At one of the sessions, tenor sax man Ralph LaLama (pictured) worked on the five sax players' ensemble sound, likening it to a church organ's even, sustained tones. "You don't have one finger that wants to stick out," he said.
LaLama also urged students to get their horns vibrating, even in soft sections, helpfully demonstrating with a virtuoso solo rendition of the classic, "Body and Soul," that shook the room.
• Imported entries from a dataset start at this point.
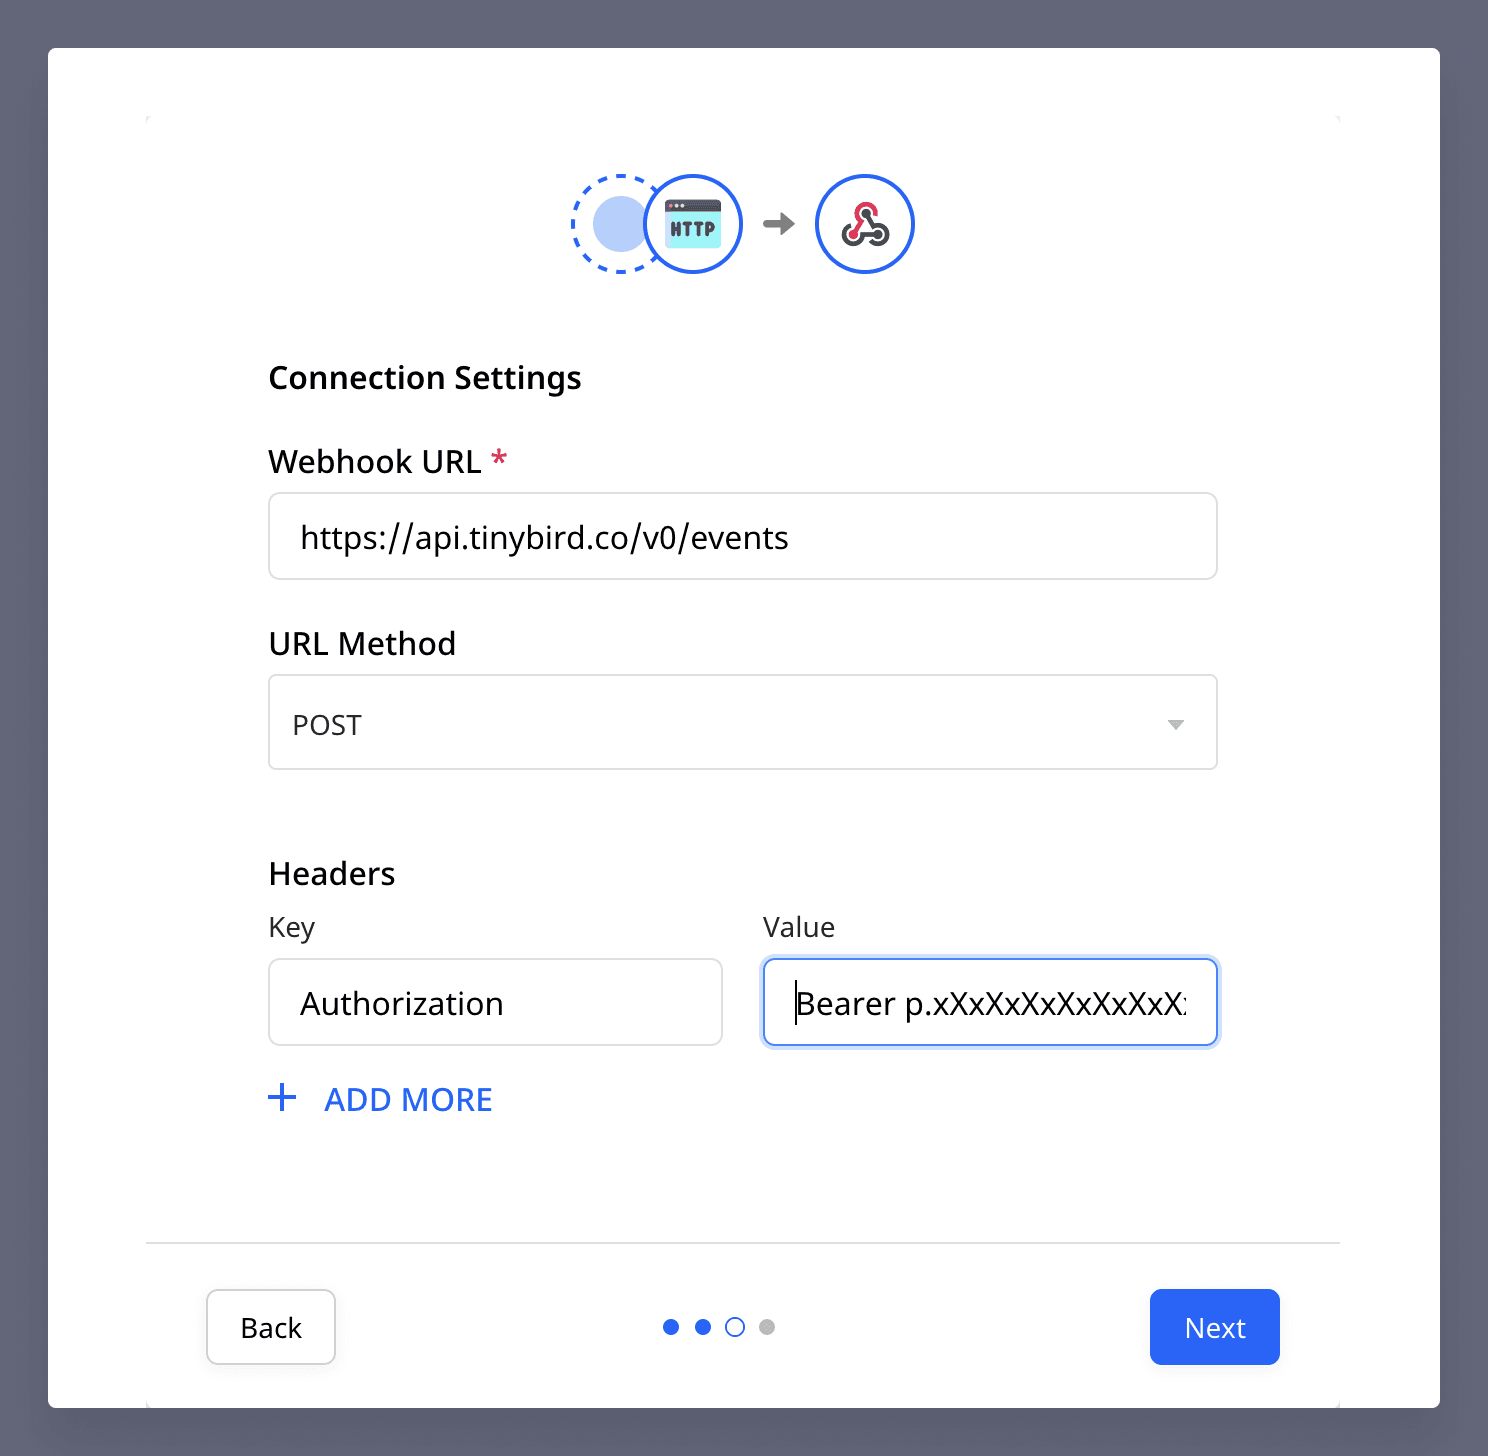Click the Connection Settings heading

coord(425,378)
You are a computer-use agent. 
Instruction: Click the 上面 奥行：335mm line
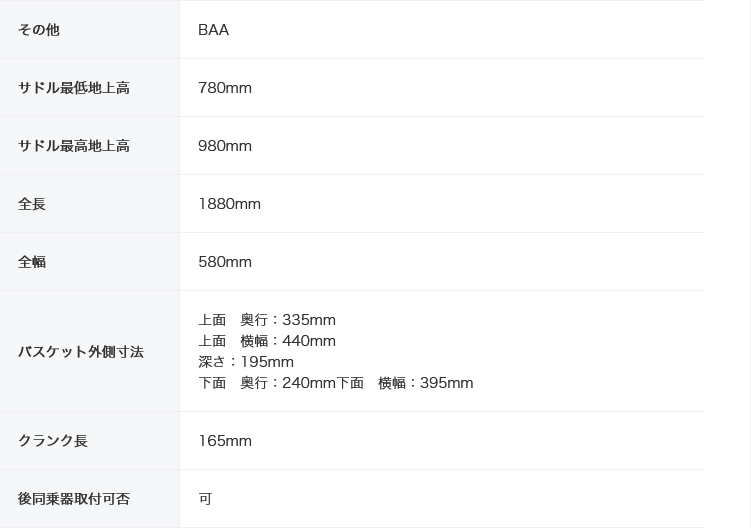click(267, 320)
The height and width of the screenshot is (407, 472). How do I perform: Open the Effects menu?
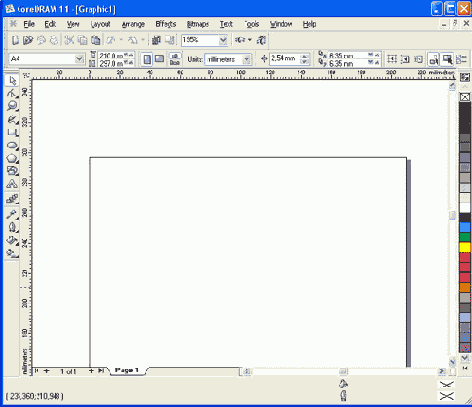click(166, 24)
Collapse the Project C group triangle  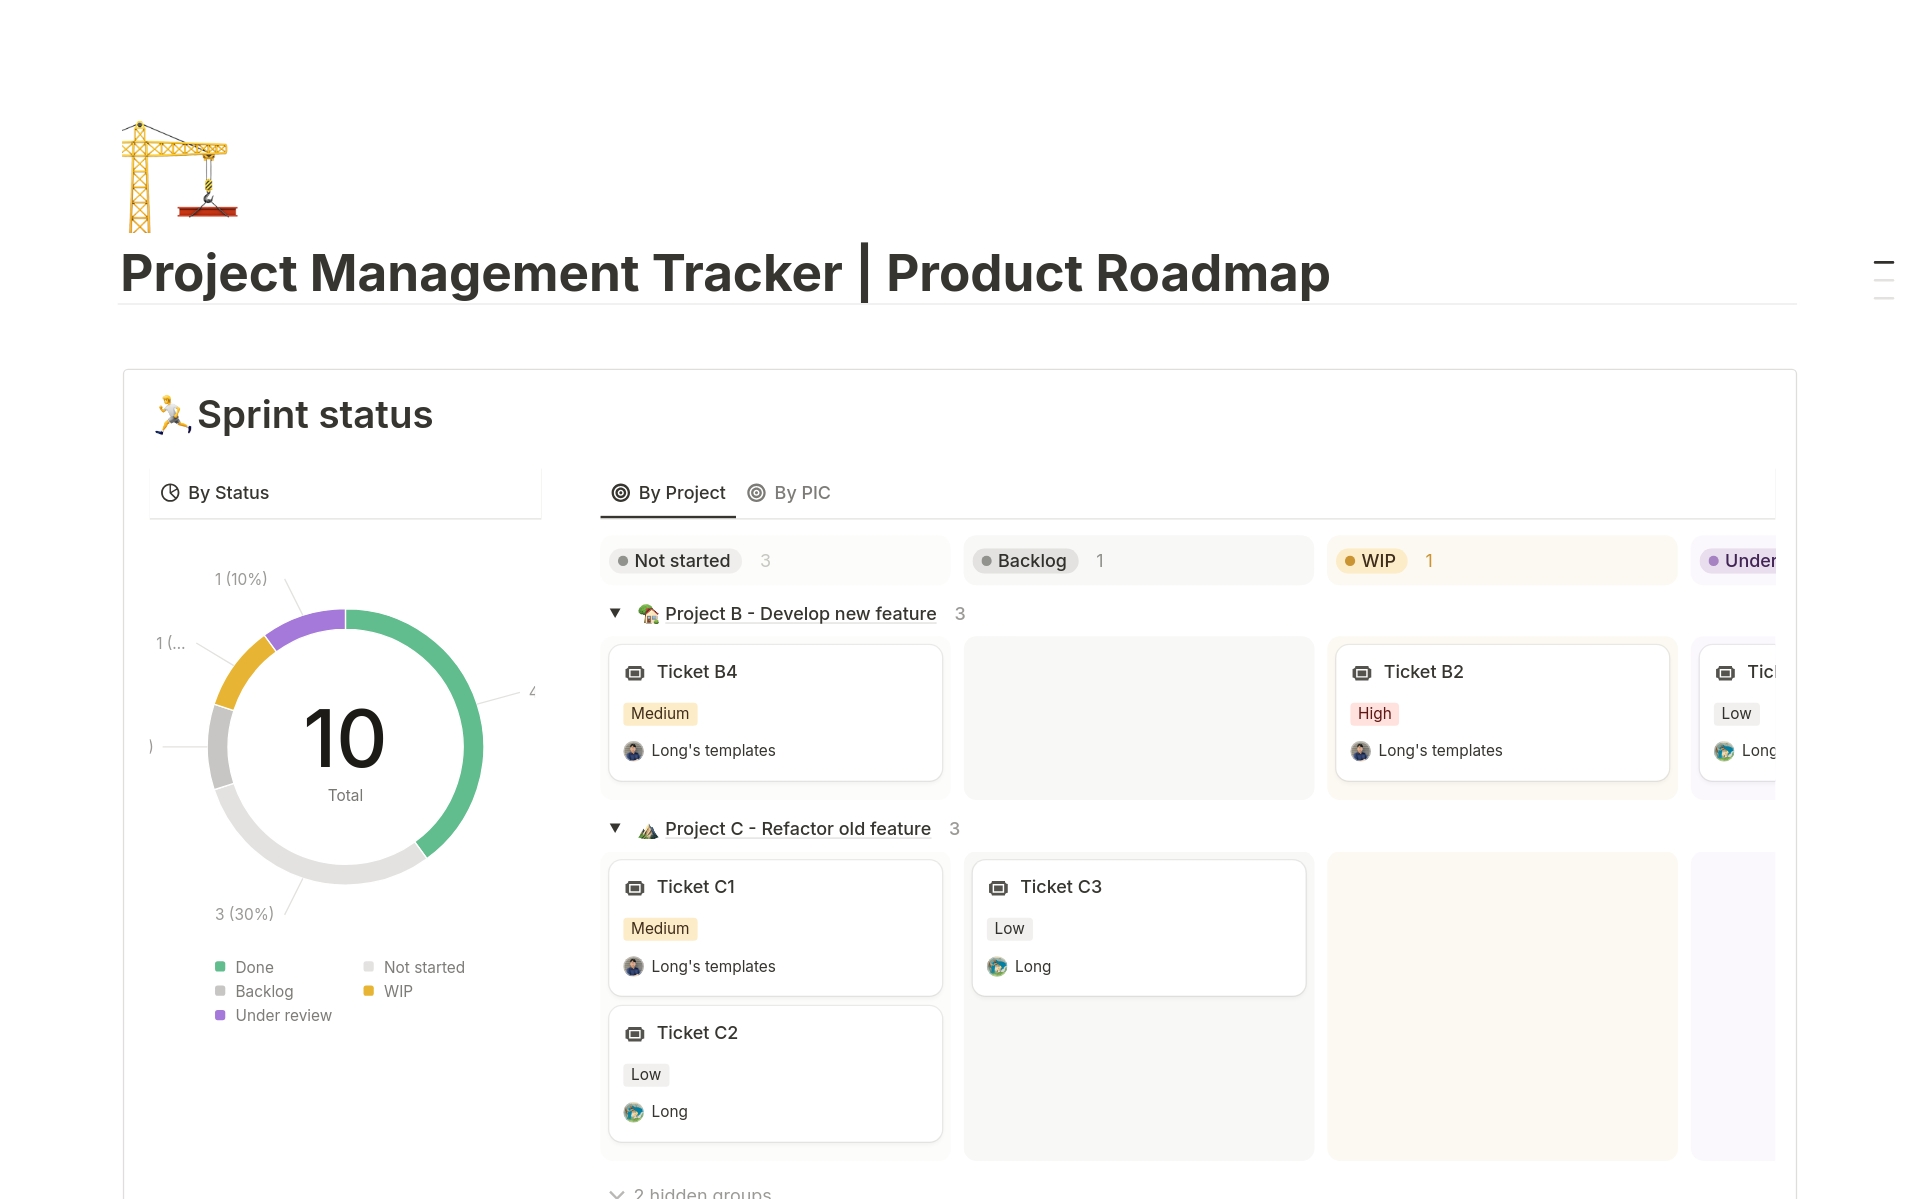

"The really valuable thing about this was that we usually we have one guest artist" working with students, Stewart said, who has brought luminaries ranging from Wynton Marsalis to Carla Bley to UVM in the past. "But this time we had players from every section of the band," who coached the full ensemble, played side-by-side with students, and ran the sectionals. "There was no way one person could have all that knowledge," he said. "It's probably the best big band master class clinic that we've ever had and that I could imagine having."'
Junior biology major Meghan Maslen agreed. "It was really great to be able to not only let them hear us" but to play with the master musicians. "It gives you an extra energy," she said. "It's also really nice to hear fresh advice, especially from guys who are so experienced and have been playing for so long."
For "You Gotta Try," at least, the advice seemed to be paying off. After a complete run through -- with the band displaying the solid rhythmic feel VJO members had been pushing them to achieve -- there was applause and a few shouts of "yeah" from the musicians.
"If you can't dance to that," Mosca said, "you can't dance."